It is sleek, loud, and has a fast paced plot that is pure silliness.
The irony, of course, is that movie audiences can't get enough
of this kind of pap, and Swordfish's director, Dominic
Sena (Gone in 60 Seconds), has no qualms about providing
it.
After
his opening dialogue, Travolta returns to the bank where his squad
of mercenaries is holding the hostages. The most unfortunate hostage
loses her life to an explosion filmed with more obsessive attention
to detail than some of the finest love scenes in movie history.
Truly, Gabriel Shear is not a man to be taken lightly, as he has
a HUGE effects budget at his disposal.
Gabriel
Shear is repeatedly described as the most cunning, resourceful
and connected men in the world - a man that cannot be refused.
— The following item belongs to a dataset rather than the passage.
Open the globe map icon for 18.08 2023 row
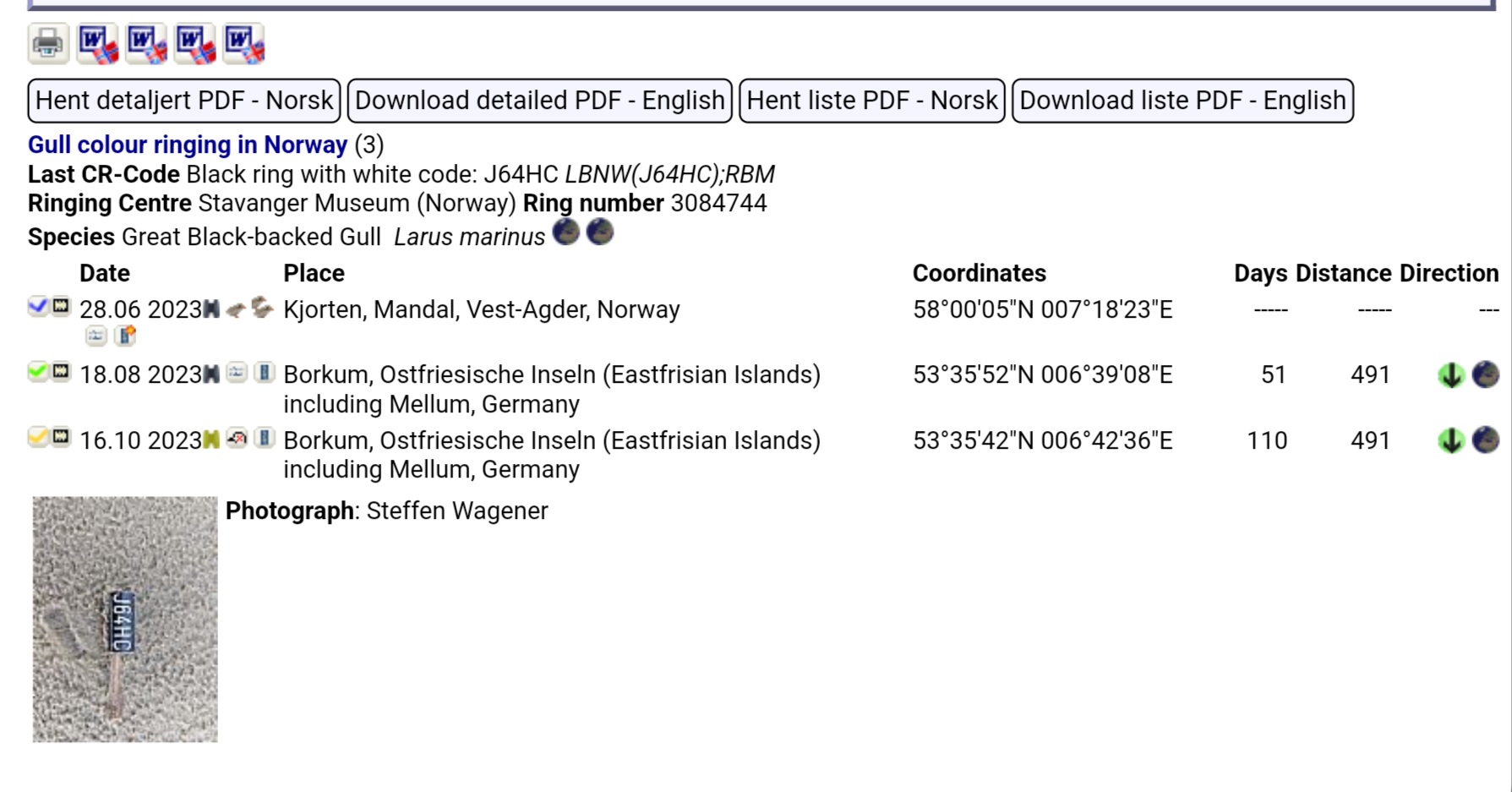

So, when Ginger (Halle Berry) arrives at the doorstep of
Stanley Jobson (Hugh Jackman) and informs him that his
famous hacking abilities intrigue Shear, several sexual innuendoes
later, he breaks his parole right then and there, headed to Los
Angeles.
Stanley,
we learn, is a highly principled computer hacker who has spent
the last two years in prison. His crime was hacking into the FBI's
computers and disabling a program that let the agents read the
American public's email. Two years seems awfully steep for a man
who set back the FBI's ability to buy Herbal Viagra online, and
tragically, it also cost him custody of his daughter. To get her
back, Stanley is willing to do anything, and once he arrives at
Shear's headquarters, he is asked to pull off the greatest hacker
feat of all time - infiltrating the DEA's computer and stealing
$9.5 billion dollars.
Do
not ask why the DEA has $9.5 billion dollars sitting in a single
bank account, untouched for 15 years. Do not ponder why the government
does not use, let alone monitor this money. Swordfish is
not an arena for logic. Instead, consider how handsome Hugh
Jackman is - how he seems constantly, adorably put off by
everything around him. Compare John Travolta's performance
with his comeback-making turn in Pulp Fiction. Keep your
eyes peeled for Halle Berry's topless scene, which, although
it does not advance the plot in any way, was rumored to cost the
film's producers half a million dollars.
Most
importantly, admire the cars, the guns, the explosions. See how
lovingly choreographed the car chases are. Watch as Sena tries
to make a scene with Stanley frantically typing at a computer
exciting by adding oral sex and a gun to his head. Okay, this
doesn't work- working at a computer is ALWAYS boring - but most
of it does.
No
one is going to walk into Swordfish expecting to be moved
or intellectually stimulated. Due to the unfortunate title, some
poor souls might be expecting to see actual fish, but that's a
remote possibility. The film is 100% brainless summer entertainment.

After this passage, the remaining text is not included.